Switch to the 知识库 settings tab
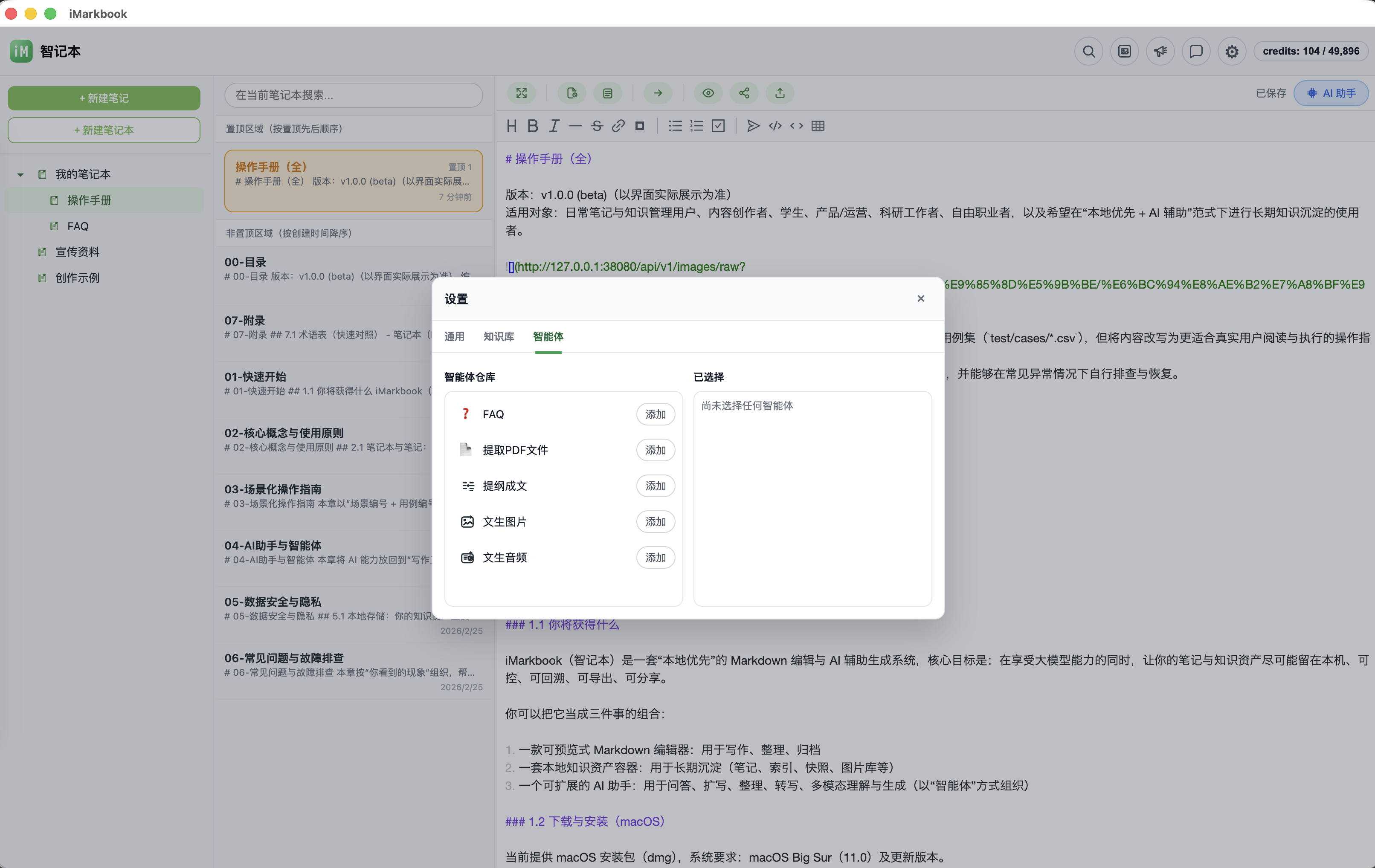Viewport: 1375px width, 868px height. click(499, 337)
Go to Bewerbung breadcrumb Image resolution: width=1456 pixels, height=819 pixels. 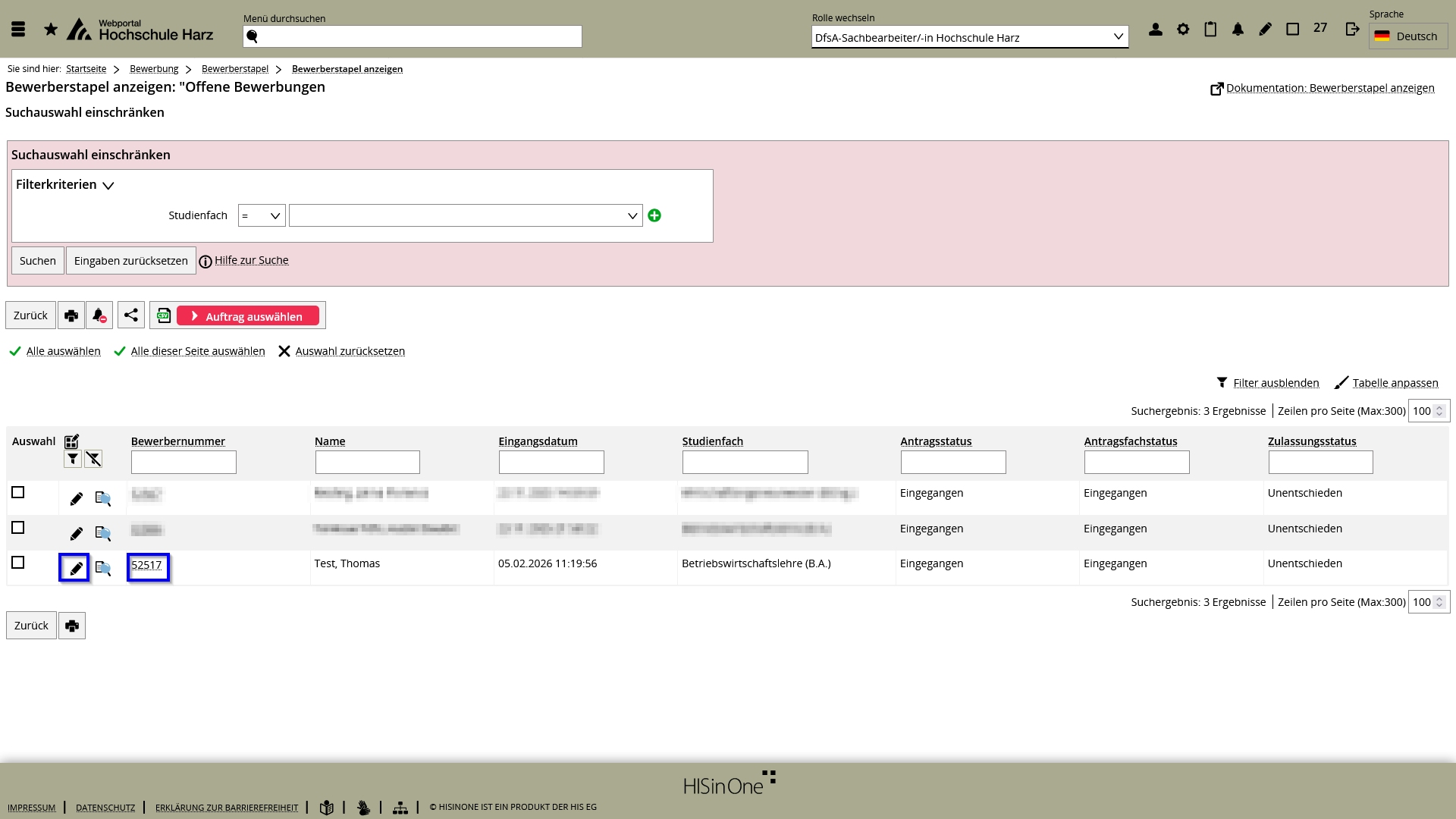click(154, 69)
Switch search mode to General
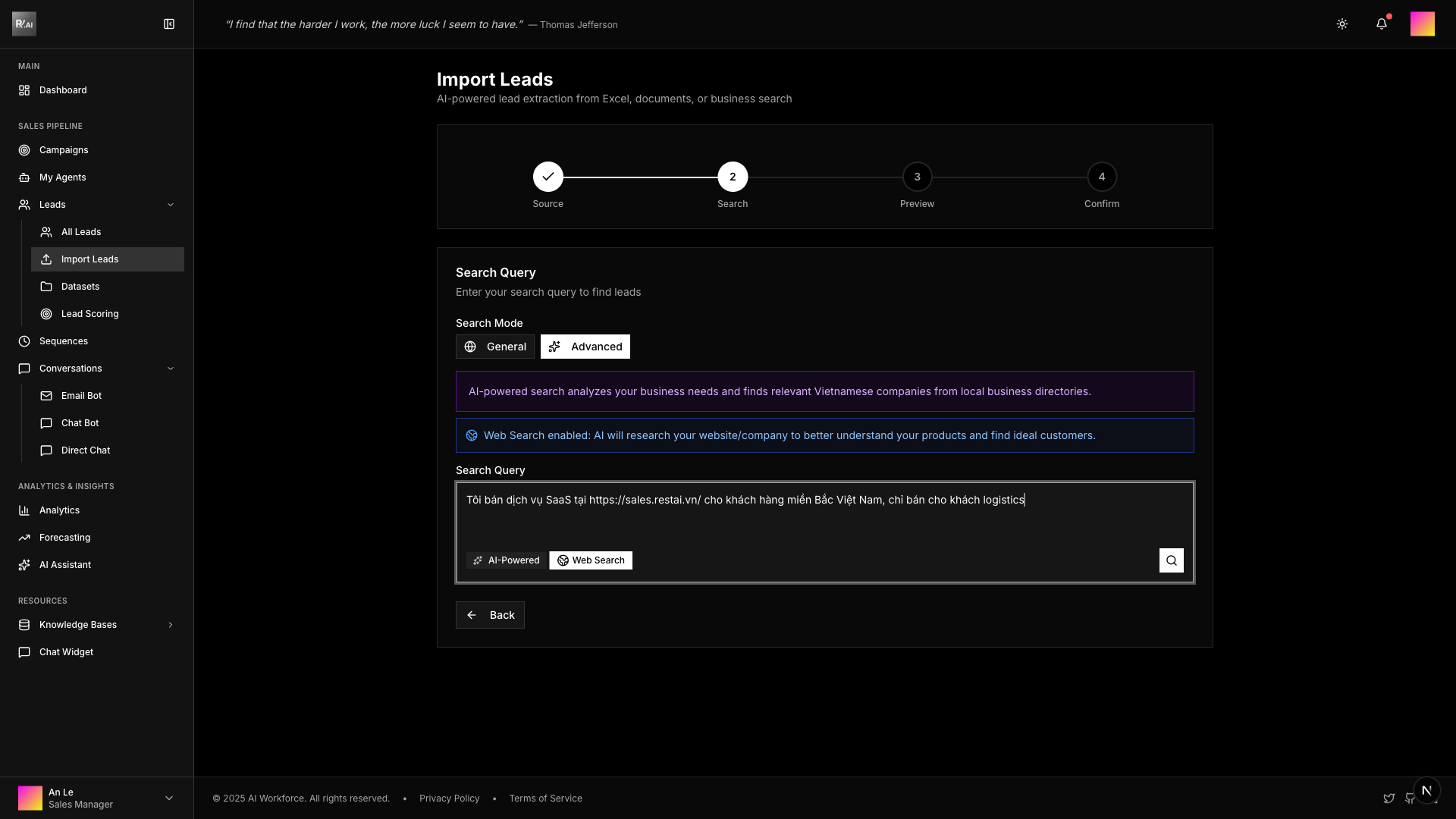The height and width of the screenshot is (819, 1456). [x=495, y=347]
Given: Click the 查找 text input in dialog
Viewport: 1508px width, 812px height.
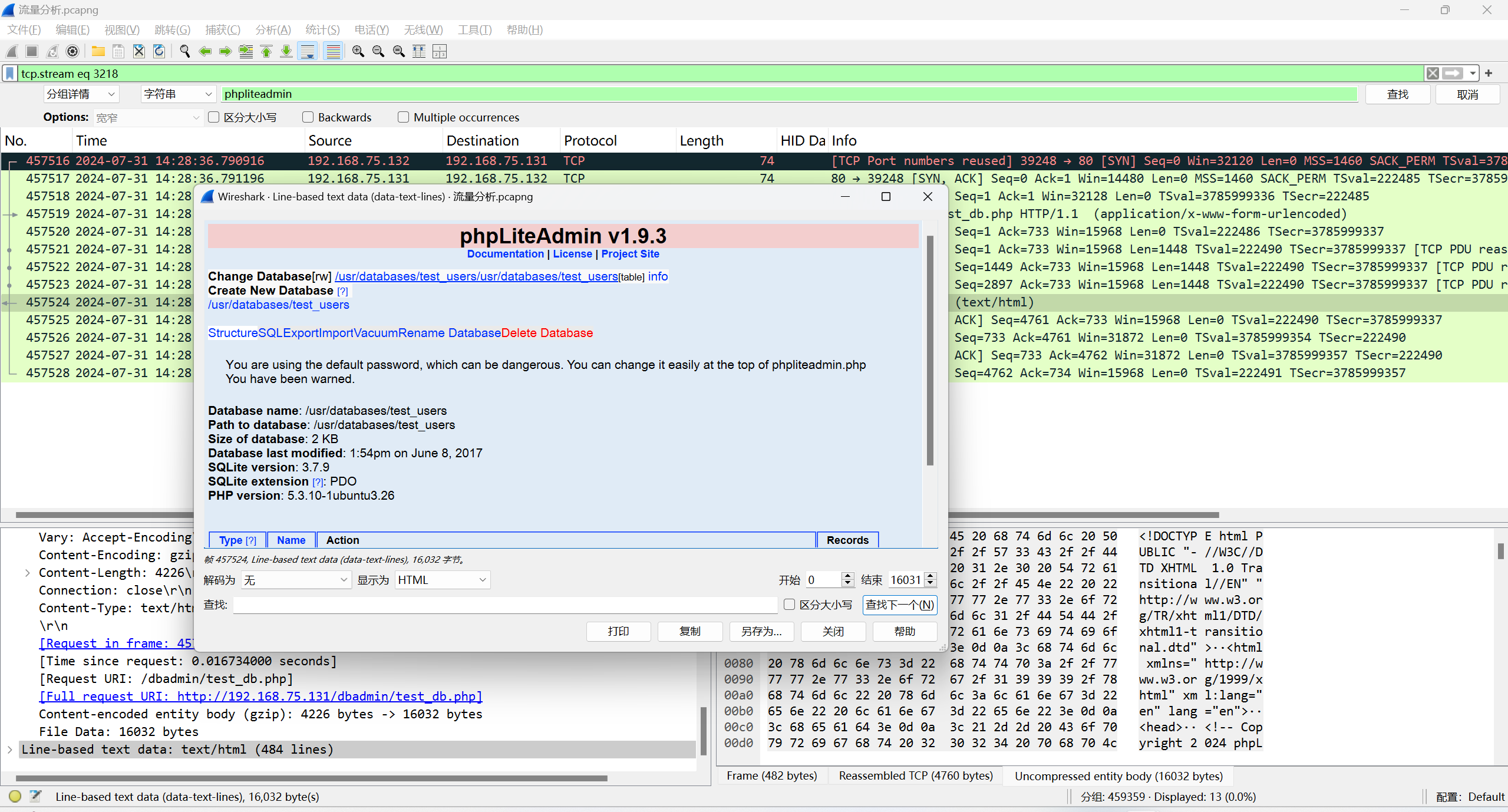Looking at the screenshot, I should coord(505,605).
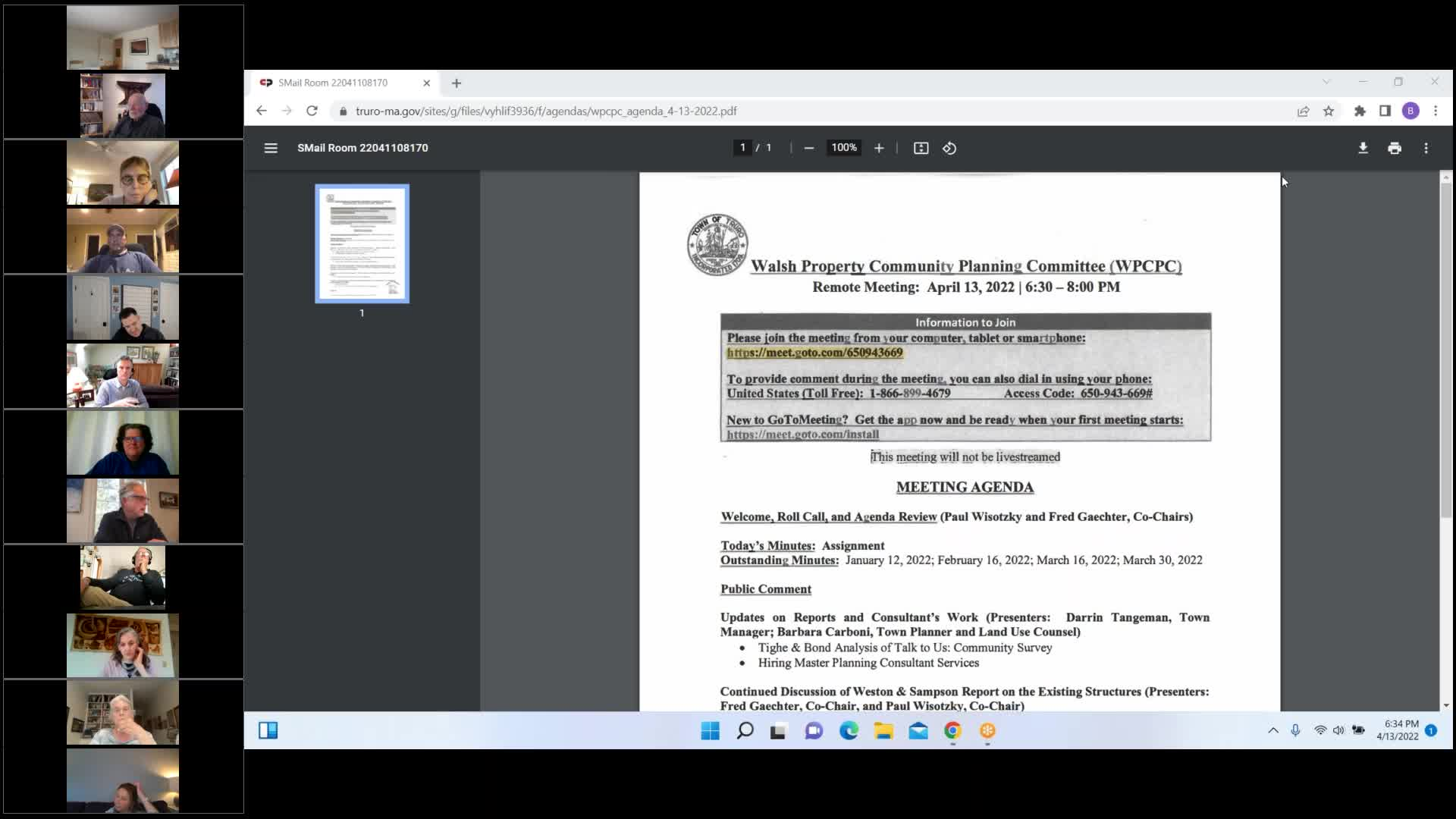Click the PDF vertical scrollbar

coord(1446,349)
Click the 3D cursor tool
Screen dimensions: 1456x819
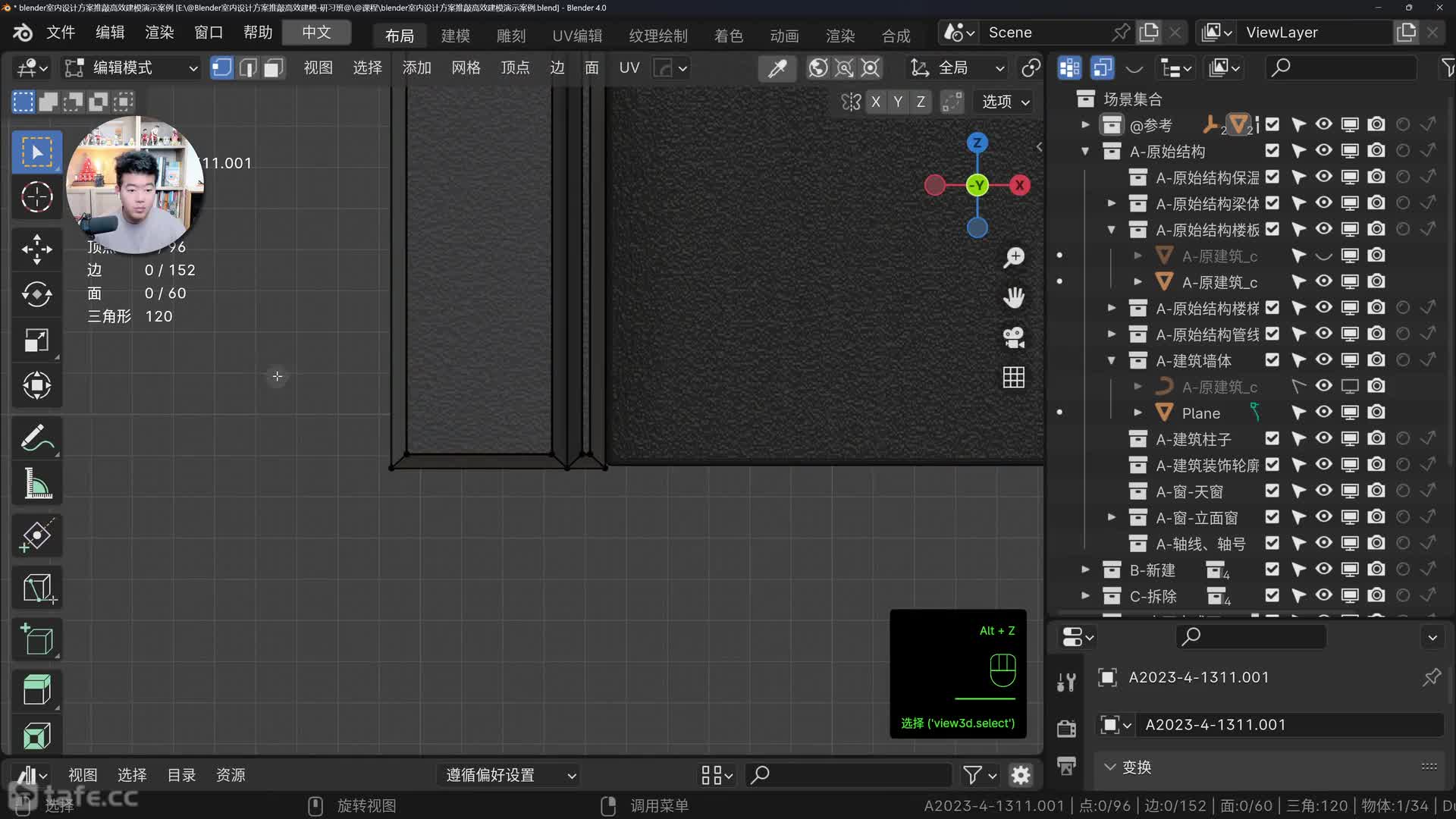pyautogui.click(x=36, y=197)
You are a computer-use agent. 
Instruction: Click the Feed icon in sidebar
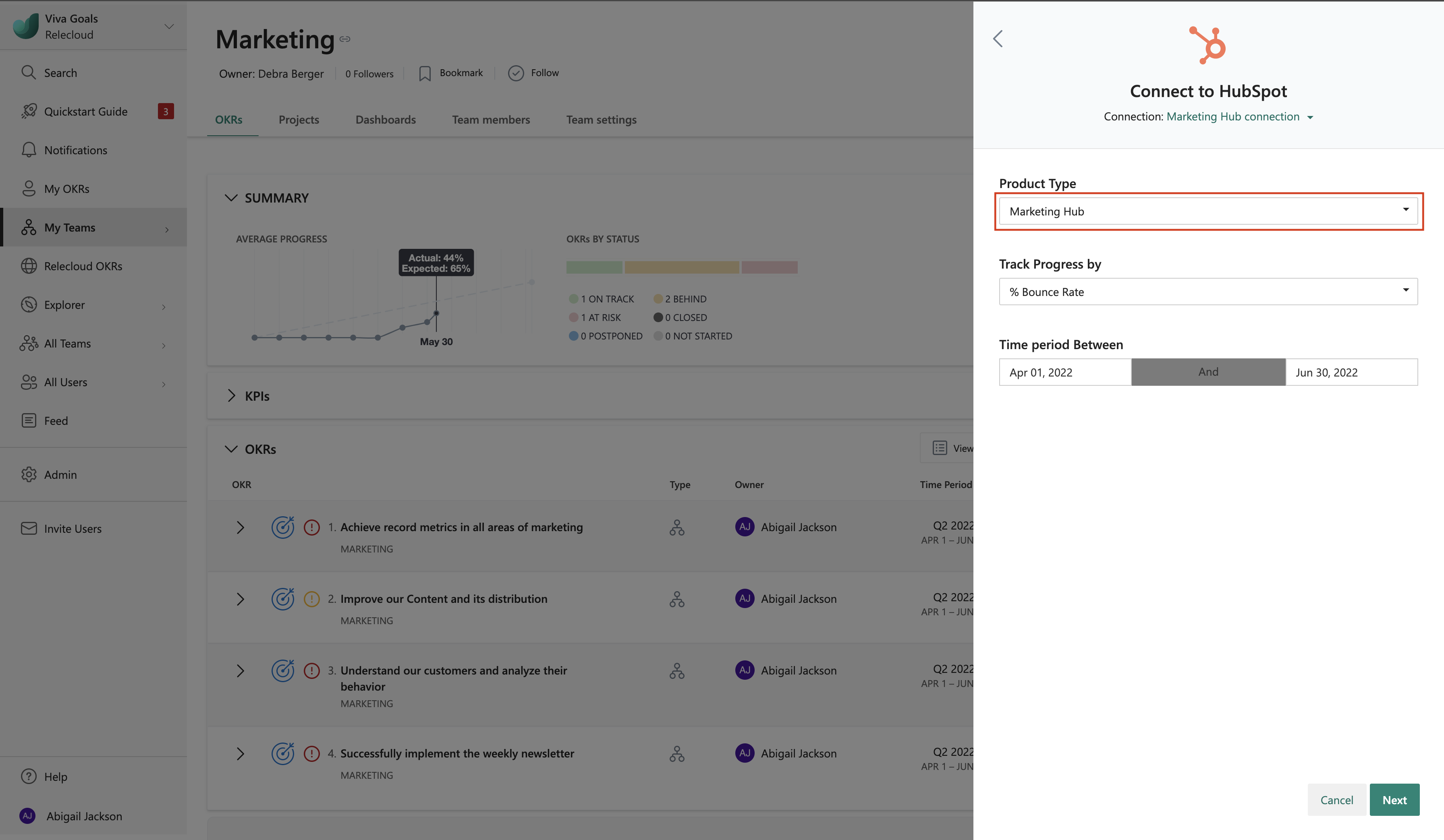click(x=28, y=420)
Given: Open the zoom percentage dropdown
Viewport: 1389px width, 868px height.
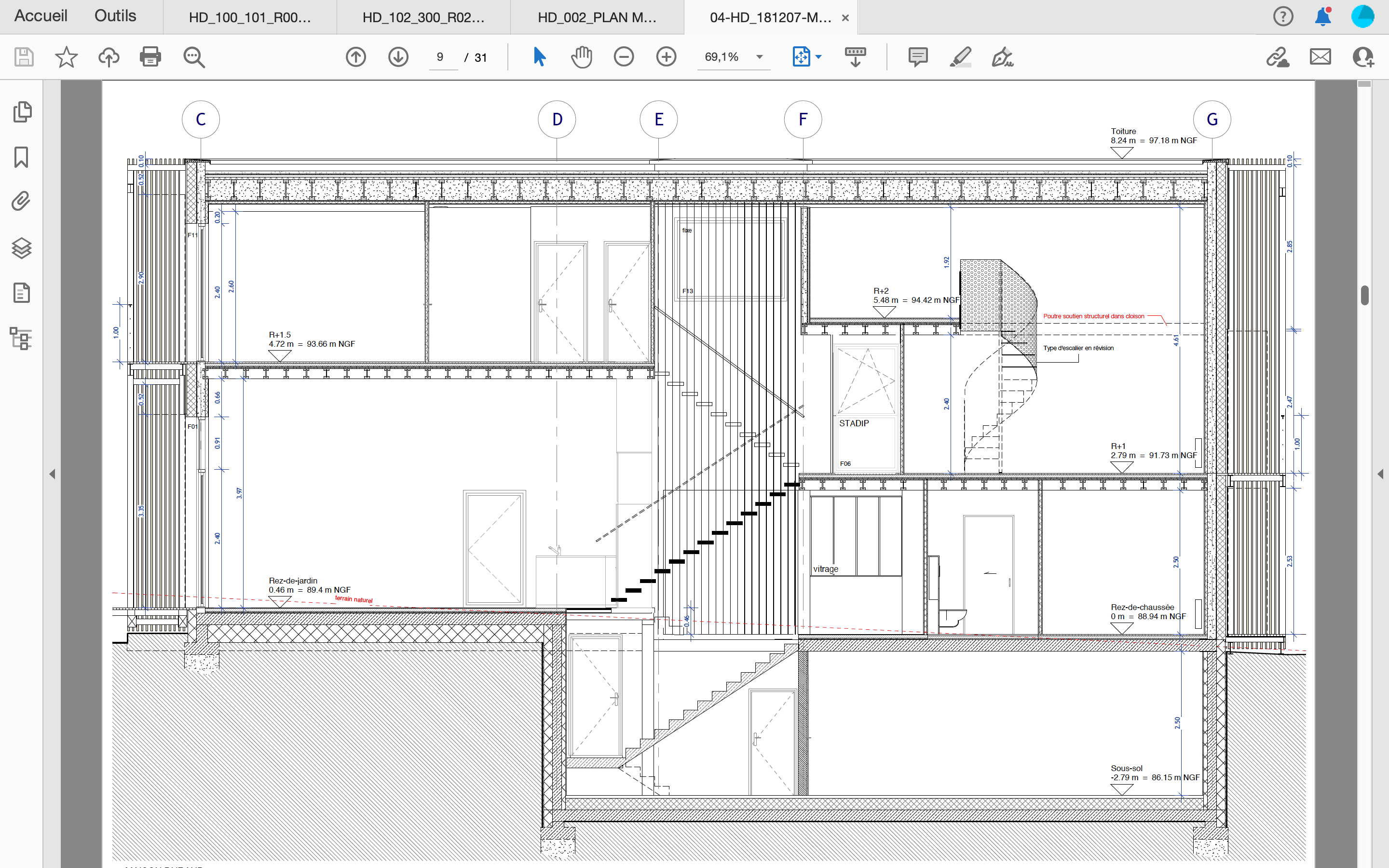Looking at the screenshot, I should click(759, 57).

## TASK INSTRUCTIONS
Where a line contains "Instruction: Click the Feed icon in sidebar", begin there and set down exactly each line through the end of the data above, omitting any pictures.

## SOLUTION TO THIS PROBLEM
Instruction: Click the Feed icon in sidebar
click(x=28, y=420)
Given: Open the zoom percentage dropdown
Viewport: 1389px width, 868px height.
Looking at the screenshot, I should click(759, 57).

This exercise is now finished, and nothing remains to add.